From: Patrick Steinhardt <ps@pks.im>
To: Jeff King <peff@peff.net>
Cc: git@vger.kernel.org
Subject: Re: [PATCH 06/13] fsck: stop using object_info->type_name strbuf
Date: Fri, 16 May 2025 11:52:26 +0200 [thread overview]
Message-ID: <aCcK2lfr8048Kh7E@pks.im> (raw)
In-Reply-To: <20250516044953.GF22242@coredump.intra.peff.net>
On Fri, May 16, 2025 at 12:49:53AM -0400, Jeff King wrote:
> When fsck-ing a loose object, we use object_info's type_name strbuf to
> record the parsed object type as a string. For most objects this is
> redundant with the object_type enum, but it does let us report the
> string when we encounter an object with an unknown type (for which there
> is no matching enum value).
>
> There are a few downsides, though:
>
> 1. The code to report these cases is not actually robust. Since we did
> not pass a strbuf to unpack_loose_header(), we only retrieved types
> from headers up to 32 bytes. In longer cases, we'd simply say
> "object corrupt or missing".
>
> 2. This is the last caller that uses object_info's type_name strbuf
> support. It would be nice to refactor it so that we can simplify
> that code.
>
> 3. Likewise, we'll check the hash of the object using its unknown type
> (again, as long as that type is short enough). That depends on the
> hash_object_file_literally() code, which we'd eventually like to
> get rid of.
Oh, I'd very much welcome if this code path went away completely.

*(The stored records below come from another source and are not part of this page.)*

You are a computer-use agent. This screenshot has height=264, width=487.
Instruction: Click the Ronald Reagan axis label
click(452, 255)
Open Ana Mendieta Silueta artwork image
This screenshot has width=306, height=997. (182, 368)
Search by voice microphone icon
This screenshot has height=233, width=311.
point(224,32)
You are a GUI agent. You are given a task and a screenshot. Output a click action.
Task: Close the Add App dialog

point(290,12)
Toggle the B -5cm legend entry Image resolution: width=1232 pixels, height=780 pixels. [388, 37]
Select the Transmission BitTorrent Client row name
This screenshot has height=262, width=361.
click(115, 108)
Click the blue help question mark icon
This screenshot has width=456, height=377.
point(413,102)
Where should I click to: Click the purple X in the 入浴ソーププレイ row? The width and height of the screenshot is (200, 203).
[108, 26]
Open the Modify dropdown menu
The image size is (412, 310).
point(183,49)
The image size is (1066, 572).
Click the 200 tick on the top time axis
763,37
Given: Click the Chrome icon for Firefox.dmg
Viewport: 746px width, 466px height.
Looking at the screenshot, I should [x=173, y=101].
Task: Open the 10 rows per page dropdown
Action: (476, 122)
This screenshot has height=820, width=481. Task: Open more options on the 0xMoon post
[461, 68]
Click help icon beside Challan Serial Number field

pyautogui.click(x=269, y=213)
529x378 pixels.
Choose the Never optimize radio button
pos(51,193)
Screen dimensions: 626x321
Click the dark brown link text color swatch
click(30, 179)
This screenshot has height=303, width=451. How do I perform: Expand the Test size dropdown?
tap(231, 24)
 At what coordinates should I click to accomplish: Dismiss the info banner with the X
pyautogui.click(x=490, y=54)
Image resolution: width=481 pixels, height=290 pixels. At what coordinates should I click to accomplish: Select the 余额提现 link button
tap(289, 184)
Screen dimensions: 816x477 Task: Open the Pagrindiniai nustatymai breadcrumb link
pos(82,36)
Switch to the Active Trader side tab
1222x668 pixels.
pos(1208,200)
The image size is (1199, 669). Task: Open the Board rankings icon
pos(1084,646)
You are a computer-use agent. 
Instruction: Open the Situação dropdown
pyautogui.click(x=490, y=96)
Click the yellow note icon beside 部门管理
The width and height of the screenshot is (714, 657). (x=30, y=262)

> So we can simplify things by bailing immediately in read_loose_object()
> when we encounter an unknown type. This has a few user-visible effects:
>
> a. Instead of producing a single line of error output like this:
>
> error: 26ed13ce3564fbbb44e35bde42c7da717ea004a6: object is of unknown type 'bogus': .git/objects/26/ed13ce3564fbbb44e35bde42c7da717ea004a6
>
> we'll now issue two lines (the first from read_loose_object() when
> we see the unparsable header, and the second from the fsck code,
> since we couldn't read the object):
>
> error: unable to parse type from header 'bogus 4' of .git/objects/26/ed13ce3564fbbb44e35bde42c7da717ea004a6
> error: 26ed13ce3564fbbb44e35bde42c7da717ea004a6: object corrupt or missing: .git/objects/26/ed13ce3564fbbb44e35bde42c7da717ea004a6
>
> This is a little more verbose, but this sort of error should be
> rare (such objects are almost impossible to work with, and cannot
> be transferred between repositories as they are not representable
> in packfiles). And as a bonus, reporting the broken header in full
> could help with debugging other cases (e.g., a header like "blob
> xyzzy\0" would fail in parsing the size, but previously we'd not
> have showed the offending bytes).
Yup, I would claim this is an improvement, as well.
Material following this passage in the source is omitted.